Texte source =>
○ ○ ○ ○ ○ ○ ○

Werther de Massenet avait été créé en 1892 à Vienne sur un livret traduit en allemand, mais c’est à Genève, peu après, que l’opéra fut pour la première fois donné en français. C’est donc une manière de retour aux sources, en Suisse romande, dans laquelle s’inscrit la nouvelle production à l’Opéra de Lausanne. La réalisation, dans l’acoustique très présente de ce théâtre, séduit à plus d’un titre. À commencer par la mise en scène de Vincent Broussard, dans une quasi absence de décors (un immense mur gris strié de néons et ponctué de portraits de famille, conçu par Vincent Lemaire) mais une succession vive et rapide de changements de tableaux, haletants comme les affres des protagonistes.
 
© Jean-Guy Python

Ceux-ci sont donc mis en avant, et leurs souffrances tout autant, dans des confrontations où les émois des deux héros, Werther et Charlotte, vont s’intensifiant jusqu’à la fin programmée du premier et les regrets éternels de la seconde. Le tout dans un jeu théâtral au plus près des sentiments et une gestique accordée à la musique (dans le cas de la virevoltante Sophie). Les costumes, signés du talentueux Christian Lacroix (décidément très présent sur les scènes lyriques), s’insèrent dans cette conception « Sturm und Drang » (façon Massenet repris de Goethe) avec tenues noires (en allusion aux « hommes noirs » évoqués par Charlotte) plantées de chapeaux haut-de-forme, évoquant le temps romantique et son contexte, sous des lumières rasantes (de Nicolas Gili). Saisissant !

○ ○ ○ ○ ○ ○ ○

Données fournies =>

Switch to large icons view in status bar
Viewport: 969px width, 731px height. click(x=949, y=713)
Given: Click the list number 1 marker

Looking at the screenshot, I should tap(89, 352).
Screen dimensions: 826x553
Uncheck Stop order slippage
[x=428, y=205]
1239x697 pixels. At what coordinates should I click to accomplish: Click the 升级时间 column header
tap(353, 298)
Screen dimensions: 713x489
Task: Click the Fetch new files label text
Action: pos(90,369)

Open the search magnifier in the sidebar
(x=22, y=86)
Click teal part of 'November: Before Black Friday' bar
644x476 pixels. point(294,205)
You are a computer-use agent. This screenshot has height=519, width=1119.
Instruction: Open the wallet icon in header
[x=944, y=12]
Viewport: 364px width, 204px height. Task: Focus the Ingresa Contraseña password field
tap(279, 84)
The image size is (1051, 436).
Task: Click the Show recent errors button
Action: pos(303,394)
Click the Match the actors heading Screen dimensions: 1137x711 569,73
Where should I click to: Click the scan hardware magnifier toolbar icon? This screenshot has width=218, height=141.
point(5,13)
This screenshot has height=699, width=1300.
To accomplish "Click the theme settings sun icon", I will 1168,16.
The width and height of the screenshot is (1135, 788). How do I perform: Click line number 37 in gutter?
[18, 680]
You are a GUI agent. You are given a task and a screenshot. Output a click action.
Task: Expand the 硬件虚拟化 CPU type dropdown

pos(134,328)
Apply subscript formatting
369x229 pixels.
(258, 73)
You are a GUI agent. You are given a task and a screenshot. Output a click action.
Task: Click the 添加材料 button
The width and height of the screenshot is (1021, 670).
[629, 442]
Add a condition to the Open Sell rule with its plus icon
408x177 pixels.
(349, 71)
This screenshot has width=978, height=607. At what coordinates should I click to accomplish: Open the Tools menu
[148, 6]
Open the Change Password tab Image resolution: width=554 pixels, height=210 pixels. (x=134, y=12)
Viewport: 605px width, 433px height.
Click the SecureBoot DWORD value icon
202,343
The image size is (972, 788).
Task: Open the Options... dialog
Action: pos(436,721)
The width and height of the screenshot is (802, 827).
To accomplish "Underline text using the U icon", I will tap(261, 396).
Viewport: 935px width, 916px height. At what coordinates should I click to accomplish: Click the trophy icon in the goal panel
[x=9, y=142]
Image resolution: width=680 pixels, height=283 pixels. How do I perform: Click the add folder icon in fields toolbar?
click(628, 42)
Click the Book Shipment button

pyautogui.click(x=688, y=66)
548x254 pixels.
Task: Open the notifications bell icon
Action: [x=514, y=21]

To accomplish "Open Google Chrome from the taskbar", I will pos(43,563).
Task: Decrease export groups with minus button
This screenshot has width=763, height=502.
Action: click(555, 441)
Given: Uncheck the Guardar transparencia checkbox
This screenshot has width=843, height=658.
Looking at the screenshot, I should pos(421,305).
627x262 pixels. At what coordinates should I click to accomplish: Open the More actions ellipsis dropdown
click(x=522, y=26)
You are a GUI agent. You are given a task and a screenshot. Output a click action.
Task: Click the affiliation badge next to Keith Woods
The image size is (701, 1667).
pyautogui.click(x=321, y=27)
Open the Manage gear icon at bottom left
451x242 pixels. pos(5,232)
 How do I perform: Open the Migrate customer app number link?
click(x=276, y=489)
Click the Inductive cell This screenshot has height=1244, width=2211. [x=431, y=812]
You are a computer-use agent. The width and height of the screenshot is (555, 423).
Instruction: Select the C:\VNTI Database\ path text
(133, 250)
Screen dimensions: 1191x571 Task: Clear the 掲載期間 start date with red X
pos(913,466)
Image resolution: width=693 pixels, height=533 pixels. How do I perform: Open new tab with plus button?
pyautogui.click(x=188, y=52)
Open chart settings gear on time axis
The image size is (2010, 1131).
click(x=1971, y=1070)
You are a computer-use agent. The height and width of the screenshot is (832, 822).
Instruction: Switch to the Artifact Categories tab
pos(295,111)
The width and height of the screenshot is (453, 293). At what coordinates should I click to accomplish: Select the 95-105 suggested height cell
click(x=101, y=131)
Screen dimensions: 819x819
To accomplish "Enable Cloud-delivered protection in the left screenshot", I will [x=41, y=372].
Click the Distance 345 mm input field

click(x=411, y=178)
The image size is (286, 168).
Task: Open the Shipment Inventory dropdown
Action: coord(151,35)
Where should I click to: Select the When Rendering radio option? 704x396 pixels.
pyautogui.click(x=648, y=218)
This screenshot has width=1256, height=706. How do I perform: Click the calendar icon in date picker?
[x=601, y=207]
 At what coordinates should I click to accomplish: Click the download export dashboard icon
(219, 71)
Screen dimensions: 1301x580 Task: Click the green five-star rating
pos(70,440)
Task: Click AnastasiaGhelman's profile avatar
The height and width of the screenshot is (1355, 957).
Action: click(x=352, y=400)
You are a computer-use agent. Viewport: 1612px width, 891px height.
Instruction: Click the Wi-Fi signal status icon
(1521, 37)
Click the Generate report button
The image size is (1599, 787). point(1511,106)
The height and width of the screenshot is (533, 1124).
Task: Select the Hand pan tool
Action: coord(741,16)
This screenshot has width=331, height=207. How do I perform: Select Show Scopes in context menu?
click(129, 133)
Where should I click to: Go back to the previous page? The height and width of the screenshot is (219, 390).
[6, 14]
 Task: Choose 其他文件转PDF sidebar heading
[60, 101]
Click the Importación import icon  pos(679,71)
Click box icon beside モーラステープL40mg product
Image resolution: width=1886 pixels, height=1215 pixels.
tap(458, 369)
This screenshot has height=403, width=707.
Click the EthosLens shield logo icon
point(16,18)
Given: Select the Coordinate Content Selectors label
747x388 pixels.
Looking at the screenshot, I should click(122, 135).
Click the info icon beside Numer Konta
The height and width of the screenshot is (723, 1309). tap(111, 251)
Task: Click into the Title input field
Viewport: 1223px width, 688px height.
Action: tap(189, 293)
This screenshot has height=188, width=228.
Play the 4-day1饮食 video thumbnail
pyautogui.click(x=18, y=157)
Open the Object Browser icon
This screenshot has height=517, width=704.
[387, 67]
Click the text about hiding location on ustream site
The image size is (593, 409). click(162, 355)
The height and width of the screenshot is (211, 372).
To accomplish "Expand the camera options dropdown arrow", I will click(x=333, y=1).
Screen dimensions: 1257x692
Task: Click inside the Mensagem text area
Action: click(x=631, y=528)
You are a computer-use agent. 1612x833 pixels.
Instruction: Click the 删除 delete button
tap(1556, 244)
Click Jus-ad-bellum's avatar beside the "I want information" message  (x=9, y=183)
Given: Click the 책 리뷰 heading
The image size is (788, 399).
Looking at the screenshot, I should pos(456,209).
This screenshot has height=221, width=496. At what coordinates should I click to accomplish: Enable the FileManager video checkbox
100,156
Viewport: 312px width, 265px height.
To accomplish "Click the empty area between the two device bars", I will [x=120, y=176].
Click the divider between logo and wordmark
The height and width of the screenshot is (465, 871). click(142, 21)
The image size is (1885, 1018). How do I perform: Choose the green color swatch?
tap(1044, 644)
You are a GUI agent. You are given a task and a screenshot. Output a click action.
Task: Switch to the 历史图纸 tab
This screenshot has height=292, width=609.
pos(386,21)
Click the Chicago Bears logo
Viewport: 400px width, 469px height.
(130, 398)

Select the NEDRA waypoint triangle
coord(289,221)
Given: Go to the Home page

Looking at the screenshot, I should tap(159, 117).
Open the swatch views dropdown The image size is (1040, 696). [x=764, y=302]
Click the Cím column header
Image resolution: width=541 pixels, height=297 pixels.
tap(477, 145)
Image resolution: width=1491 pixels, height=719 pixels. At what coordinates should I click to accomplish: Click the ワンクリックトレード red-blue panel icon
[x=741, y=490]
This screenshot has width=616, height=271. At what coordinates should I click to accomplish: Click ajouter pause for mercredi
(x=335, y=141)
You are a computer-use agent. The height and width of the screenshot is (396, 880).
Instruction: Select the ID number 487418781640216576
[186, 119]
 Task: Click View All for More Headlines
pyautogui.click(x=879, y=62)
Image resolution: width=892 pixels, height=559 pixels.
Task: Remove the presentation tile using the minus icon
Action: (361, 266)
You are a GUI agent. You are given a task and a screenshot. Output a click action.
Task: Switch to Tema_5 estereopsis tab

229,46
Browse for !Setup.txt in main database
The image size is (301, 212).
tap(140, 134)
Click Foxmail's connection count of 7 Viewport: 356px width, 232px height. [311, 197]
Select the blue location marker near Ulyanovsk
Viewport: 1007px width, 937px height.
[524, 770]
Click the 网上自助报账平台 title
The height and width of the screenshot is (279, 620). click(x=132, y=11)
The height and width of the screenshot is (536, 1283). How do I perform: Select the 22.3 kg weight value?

○ ○ ○ ○ ○ ○ ○

Consignes =>
A: Recopiez le texte sur Werther entre « Werther de Massenet » et « affres des protagonistes. », ces deux passages compris.
B: Répondez à ces questions sur le texte sur Werther :
(i) En quelle année et dans quelle ville l'opéra a-t-il été créé ?
(ii) Qui a conçu le mur gris strié de néons ?
(iii) Qui signe les lumières de la production ?
Les lignes fournies ne sont pas nécessaires.

Réponses rédigées =>
A:
Werther de Massenet avait été créé en 1892 à Vienne sur un livret traduit en allemand, mais c’est à Genève, peu après, que l’opéra fut pour la première fois donné en français. C’est donc une manière de retour aux sources, en Suisse romande, dans laquelle s’inscrit la nouvelle production à l’Opéra de Lausanne. La réalisation, dans l’acoustique très présente de ce théâtre, séduit à plus d’un titre. À commencer par la mise en scène de Vincent Broussard, dans une quasi absence de décors (un immense mur gris strié de néons et ponctué de portraits de famille, conçu par Vincent Lemaire) mais une succession vive et rapide de changements de tableaux, haletants comme les affres des protagonistes.

B:
(i) En 1892, à Vienne.
(ii) Vincent Lemaire.
(iii) Nicolas Gili.